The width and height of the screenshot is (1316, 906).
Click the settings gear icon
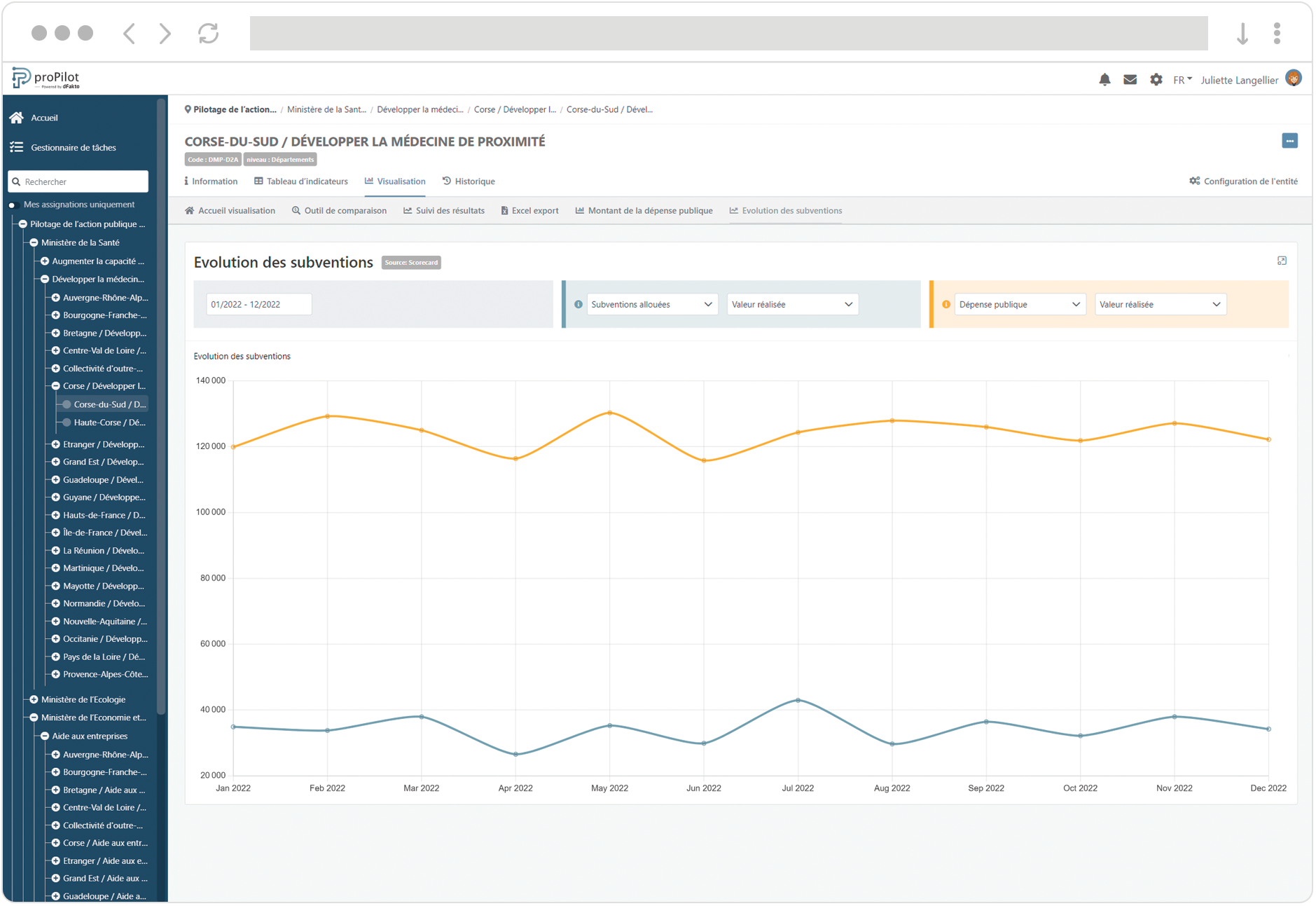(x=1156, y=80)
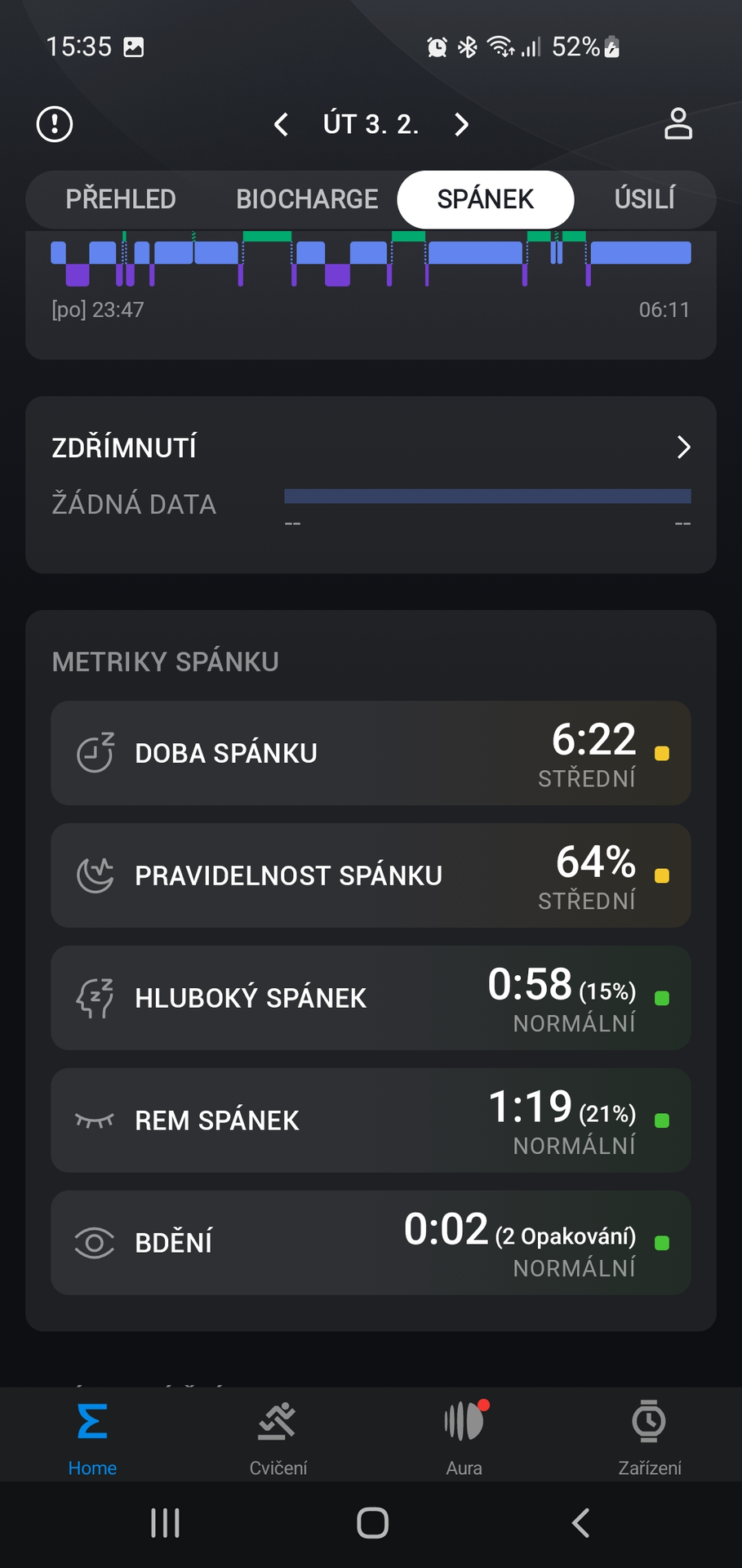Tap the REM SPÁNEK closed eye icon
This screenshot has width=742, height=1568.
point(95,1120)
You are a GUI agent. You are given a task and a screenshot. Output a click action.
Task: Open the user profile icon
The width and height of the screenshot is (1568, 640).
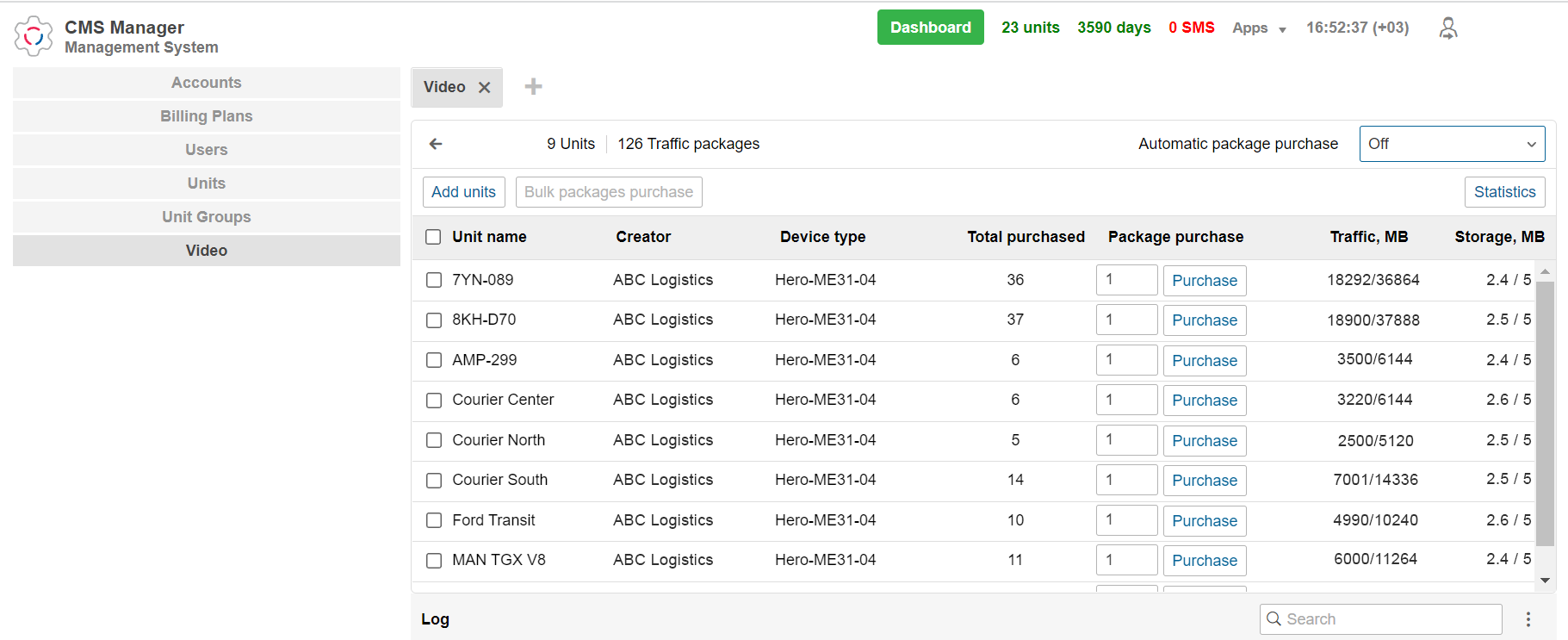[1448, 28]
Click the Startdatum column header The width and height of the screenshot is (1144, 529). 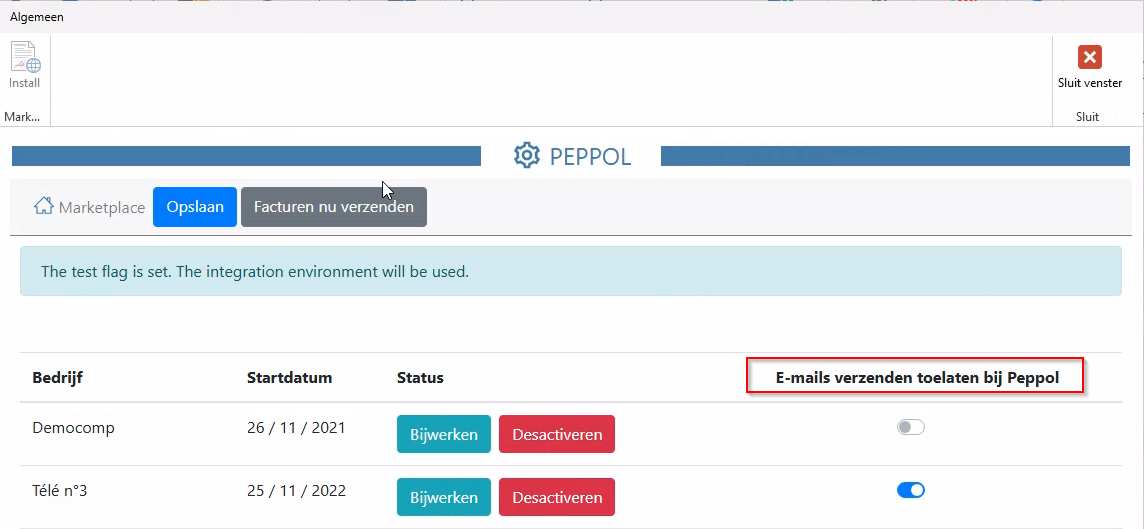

++++++

_Exercise description_.
The answer must be the full listing, exact in every line, with the pictures removed.

_Answer to the problem_.
The width and height of the screenshot is (1316, 906).
Click the settings gear icon
(x=1156, y=80)
Tap the REM SPÁNEK closed eye icon
This screenshot has width=742, height=1568.
point(95,1120)
You are a GUI agent. You are given a task and a screenshot. Output a click action.
Task: Open the user profile icon
The width and height of the screenshot is (1568, 640).
[1448, 28]
Click the Startdatum column header The width and height of the screenshot is (1144, 529). 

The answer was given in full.